## Work order:
Repeat exactly the lines below that lie between the line with "This screenshot has height=197, width=236." and the line with "Given: Uncheck the", counting both of those lines as part of the answer.

[Data items]
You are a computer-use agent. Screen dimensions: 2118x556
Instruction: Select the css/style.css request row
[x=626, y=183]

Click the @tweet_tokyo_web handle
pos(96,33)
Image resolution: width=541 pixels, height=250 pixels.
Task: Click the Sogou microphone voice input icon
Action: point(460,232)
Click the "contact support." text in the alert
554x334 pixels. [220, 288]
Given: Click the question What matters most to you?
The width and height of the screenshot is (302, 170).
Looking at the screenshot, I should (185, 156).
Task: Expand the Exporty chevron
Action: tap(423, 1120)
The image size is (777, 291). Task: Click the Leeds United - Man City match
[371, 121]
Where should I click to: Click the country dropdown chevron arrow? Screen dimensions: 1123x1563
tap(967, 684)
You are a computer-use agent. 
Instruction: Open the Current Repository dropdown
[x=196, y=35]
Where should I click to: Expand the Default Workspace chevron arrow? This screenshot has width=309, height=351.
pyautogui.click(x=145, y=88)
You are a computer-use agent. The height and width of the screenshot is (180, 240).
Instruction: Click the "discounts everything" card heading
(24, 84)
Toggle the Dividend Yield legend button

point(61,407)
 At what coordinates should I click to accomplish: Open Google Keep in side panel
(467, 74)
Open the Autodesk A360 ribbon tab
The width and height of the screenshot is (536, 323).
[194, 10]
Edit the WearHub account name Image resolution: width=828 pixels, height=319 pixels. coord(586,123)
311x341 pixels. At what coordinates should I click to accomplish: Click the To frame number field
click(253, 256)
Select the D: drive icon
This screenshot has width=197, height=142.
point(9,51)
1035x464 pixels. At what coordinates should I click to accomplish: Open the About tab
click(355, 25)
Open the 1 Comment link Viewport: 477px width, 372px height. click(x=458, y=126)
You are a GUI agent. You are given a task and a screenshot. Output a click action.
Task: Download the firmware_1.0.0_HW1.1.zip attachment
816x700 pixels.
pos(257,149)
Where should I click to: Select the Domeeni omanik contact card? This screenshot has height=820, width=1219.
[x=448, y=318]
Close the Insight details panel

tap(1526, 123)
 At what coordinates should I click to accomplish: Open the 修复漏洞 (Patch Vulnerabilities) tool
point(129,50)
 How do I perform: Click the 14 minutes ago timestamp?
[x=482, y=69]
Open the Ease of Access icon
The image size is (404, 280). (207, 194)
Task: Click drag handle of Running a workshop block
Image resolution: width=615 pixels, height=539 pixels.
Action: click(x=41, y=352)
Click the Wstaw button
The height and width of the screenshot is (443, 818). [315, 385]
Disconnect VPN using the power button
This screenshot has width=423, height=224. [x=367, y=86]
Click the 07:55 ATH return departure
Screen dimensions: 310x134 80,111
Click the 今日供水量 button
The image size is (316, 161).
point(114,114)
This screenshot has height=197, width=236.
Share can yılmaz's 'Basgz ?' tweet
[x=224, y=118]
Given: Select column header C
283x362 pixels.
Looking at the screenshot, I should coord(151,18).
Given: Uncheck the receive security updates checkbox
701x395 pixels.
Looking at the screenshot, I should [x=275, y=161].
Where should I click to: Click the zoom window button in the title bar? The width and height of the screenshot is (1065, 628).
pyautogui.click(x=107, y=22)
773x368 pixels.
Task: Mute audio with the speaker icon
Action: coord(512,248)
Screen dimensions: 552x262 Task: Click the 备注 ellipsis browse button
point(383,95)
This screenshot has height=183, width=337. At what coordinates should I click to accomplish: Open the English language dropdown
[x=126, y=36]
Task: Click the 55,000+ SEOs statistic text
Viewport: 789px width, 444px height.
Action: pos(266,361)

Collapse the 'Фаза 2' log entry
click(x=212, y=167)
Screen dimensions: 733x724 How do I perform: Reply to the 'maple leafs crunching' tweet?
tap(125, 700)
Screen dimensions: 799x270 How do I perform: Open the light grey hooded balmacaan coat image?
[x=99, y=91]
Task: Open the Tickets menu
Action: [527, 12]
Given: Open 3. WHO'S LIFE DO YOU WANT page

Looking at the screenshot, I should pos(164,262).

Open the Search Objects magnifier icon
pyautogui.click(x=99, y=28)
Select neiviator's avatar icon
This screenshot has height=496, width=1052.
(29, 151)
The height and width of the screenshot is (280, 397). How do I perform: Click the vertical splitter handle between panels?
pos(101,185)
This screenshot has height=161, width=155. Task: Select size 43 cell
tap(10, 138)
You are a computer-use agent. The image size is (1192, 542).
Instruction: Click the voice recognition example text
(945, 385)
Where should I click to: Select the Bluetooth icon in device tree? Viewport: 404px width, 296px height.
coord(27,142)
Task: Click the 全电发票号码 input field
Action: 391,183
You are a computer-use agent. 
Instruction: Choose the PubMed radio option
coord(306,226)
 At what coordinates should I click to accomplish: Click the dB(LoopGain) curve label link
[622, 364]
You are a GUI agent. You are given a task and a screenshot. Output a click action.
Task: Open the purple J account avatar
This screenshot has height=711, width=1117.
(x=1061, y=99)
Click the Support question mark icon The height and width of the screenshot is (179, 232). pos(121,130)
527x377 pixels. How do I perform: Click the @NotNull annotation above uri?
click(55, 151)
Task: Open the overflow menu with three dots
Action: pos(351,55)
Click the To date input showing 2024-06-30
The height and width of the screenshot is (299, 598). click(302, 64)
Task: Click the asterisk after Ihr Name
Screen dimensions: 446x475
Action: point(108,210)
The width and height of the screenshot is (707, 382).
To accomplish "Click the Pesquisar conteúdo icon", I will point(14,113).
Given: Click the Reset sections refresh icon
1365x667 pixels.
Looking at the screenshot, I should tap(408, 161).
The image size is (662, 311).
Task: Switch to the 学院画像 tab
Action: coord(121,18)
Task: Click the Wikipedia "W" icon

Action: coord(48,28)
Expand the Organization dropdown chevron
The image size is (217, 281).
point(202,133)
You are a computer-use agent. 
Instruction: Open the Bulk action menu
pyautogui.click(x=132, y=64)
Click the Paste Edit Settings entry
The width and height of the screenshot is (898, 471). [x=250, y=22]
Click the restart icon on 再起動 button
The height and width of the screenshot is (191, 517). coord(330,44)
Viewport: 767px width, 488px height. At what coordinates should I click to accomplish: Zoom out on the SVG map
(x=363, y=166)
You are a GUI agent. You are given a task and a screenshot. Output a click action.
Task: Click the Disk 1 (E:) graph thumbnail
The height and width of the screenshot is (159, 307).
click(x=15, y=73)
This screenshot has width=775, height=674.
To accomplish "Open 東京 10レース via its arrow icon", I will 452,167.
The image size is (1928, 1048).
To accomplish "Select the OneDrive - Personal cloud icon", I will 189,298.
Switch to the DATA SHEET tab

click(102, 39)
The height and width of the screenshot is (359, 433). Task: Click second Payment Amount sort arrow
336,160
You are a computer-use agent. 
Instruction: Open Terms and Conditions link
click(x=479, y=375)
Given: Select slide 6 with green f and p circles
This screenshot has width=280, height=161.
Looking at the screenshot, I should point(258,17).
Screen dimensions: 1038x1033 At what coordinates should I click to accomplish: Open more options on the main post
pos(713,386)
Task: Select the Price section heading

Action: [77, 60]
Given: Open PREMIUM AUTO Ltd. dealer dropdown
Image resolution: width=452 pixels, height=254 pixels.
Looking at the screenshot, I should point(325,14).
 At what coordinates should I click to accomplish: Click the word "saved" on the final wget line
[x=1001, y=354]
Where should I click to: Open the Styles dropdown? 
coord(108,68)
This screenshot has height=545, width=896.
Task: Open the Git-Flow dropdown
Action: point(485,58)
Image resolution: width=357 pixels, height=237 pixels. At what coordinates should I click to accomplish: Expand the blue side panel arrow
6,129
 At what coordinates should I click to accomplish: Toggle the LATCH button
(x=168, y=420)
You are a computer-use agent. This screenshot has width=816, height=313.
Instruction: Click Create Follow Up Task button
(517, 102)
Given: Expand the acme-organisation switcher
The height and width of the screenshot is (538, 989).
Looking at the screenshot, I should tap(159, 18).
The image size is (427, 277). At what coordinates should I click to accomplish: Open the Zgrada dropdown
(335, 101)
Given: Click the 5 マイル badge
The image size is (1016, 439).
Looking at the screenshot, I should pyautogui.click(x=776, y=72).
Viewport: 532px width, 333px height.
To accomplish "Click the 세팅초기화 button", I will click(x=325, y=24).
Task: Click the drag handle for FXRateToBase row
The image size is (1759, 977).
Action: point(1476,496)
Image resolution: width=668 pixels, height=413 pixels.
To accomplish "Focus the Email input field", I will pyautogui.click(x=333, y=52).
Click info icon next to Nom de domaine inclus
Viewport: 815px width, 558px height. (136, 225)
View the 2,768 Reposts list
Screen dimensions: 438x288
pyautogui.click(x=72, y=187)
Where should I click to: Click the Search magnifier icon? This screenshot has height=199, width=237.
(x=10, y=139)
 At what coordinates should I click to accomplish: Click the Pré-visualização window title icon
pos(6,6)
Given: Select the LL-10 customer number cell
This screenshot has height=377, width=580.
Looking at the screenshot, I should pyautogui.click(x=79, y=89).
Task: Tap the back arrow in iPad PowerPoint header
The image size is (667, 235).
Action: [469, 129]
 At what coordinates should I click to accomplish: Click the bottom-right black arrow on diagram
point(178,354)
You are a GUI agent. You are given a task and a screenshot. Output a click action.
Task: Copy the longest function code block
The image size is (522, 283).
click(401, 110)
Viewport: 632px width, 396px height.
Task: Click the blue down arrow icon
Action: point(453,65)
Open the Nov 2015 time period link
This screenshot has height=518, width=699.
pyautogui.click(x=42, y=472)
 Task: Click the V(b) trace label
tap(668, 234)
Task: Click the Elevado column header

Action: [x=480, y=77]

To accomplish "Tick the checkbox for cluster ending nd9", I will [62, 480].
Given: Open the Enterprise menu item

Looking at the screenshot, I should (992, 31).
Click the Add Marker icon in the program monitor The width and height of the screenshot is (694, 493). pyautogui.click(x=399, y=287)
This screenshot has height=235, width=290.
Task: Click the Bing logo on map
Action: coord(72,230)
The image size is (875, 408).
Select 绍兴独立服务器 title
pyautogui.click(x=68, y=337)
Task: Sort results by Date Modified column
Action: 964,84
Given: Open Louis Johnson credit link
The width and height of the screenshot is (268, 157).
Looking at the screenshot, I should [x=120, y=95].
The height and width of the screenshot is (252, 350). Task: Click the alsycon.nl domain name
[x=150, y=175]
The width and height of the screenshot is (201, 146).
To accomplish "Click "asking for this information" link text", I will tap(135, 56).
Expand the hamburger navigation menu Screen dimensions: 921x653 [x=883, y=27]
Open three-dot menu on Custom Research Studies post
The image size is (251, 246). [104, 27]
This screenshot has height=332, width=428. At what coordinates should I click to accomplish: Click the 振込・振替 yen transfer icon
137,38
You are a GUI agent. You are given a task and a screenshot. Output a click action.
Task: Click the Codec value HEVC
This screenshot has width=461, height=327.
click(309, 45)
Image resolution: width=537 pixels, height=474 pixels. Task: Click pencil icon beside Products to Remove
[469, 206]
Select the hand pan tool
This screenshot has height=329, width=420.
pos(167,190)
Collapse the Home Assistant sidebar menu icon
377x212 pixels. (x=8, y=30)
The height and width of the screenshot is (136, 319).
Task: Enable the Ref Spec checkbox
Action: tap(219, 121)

## Answer area:
This screenshot has height=197, width=236.
Share can yılmaz's 'Basgz ?' tweet
[x=224, y=118]
Given: Select column header C
283x362 pixels.
Looking at the screenshot, I should coord(151,18).
Given: Uncheck the receive security updates checkbox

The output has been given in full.